▶ **Document section**:

Stuart McLeod 00:20:24.910 Yeah. [crosstalk].

Enrico Palmerino 00:20:26.252 Accounting firms are like, "You can work with these four banks or five banks, and that's it. Or you can't work with me."

Stuart McLeod 00:20:32.822 [laughter] Yeah. So Wells is out. I'm not close enough to have a well-regarded opinion, but I'll have one anyway. The UK and Europe of fintech has really taken off the last couple of years, some of the startup banks, the Sterlings of the world. And there's one that got in trouble for their culture not that long ago. I can't remember. Not that I would advocate that. Australia is a little bit slow, generally, but their banking system is nowhere near as bad as the US. But I think there are countries and regions that are really pushing the envelope for fintech. And eventually, so there's [Millier Payments?] and there's quite a few trying in the US. But it's hard. There's a regulatory system and a regulatory structure that makes this stuff difficult.

Enrico Palmerino 00:21:22.518 Yeah. The neobanks are having a pretty big go at it, which it will be interesting to see how that ends up, ultimately, playing out. Is there an army of neobanks like there's an army of different crypto coins?

Stuart McLeod 00:21:34.832 Yeah. Yeah. God. [inaudible] going.

▶ **Supplied material**:
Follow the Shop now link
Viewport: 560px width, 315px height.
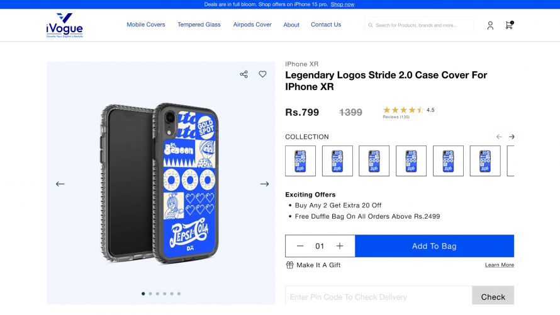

▶ **Your tasks**:
1: Answer these from the fintech transcript:
(a) According to Enrico Palmerino, how many banks do accounting firms say you can work with?
(b) Which country does Stuart McLeod call "a little bit slow, generally"?
(c) What does Enrico Palmerino say is "having a pretty big go at it"?
2: Extract the stretch of the fintech transcript from "Enrico Palmerino 00:21:22.518" through "different crypto coins?", copying it word for word.
3: Extend the fintech transcript past its final line with a few more exchanges between Stuart McLeod and Enrico Palmerino.
The listing is separate material and has no connection to the fintech transcript.

▶ **Responses to the exercise**:
1:
(a) Four or five banks.
(b) Australia.
(c) The neobanks.

2:
Enrico Palmerino 00:21:22.518 Yeah. The neobanks are having a pretty big go at it, which it will be interesting to see how that ends up, ultimately, playing out. Is there an army of neobanks like there's an army of different crypto coins?

3:
Enrico Palmerino 00:21:38.193 Who do you go with? Yeah. Who's going to be here in five years? Right?

Stuart McLeod 00:21:44.711 Well, I mean, there's consolidation. And you alluded to it before with Pilot and yourselves attracting a lot of money, and Canopy, closer to us, God love them, they raised some more money. And our own announcement not that long ago. There is money coming into some very non-sexy aspects of industry, which I don't know whether you want to read that as like the barrel, you can see the bottom of the barrel from here? Or that the money is actually finding its way to the industrious parts of the economy. Right? Rather than the sort of sexy YC type things that just put some AI and ML and some crypto on a deck, and raise your 60 million. Right? It's pretty easy. [laughter]

Enrico Palmerino 00:22:38.016 Can't find any more good deals. Let's see. Let's invest in [inaudible] bank.

Stuart McLeod 00:22:42.746 [laughter] That's right. Let's go and invest in these companies that are actually moving the needle. Right?

Enrico Palmerino 00:22:47.613 Yeah. Bench took down a big round not long ago.

Stuart McLeod 00:22:50.528 Oh, did they?

Enrico Palmerino 00:22:51.572 Yeah. I want to say Bench did like a $65 million round or something like that last year.

Stuart McLeod 00:22:57.623 They've been plugging away for a while, and doing a really good job in terms of holding up. So let's have a look. Series C in June of last year. 60 million US. Good on them. And you translate it to Canadian, it looks even more. That's what we did for our Aussie announcement. But they've been at it for quite some time. Yeah. Since 2012, they raised the seed round.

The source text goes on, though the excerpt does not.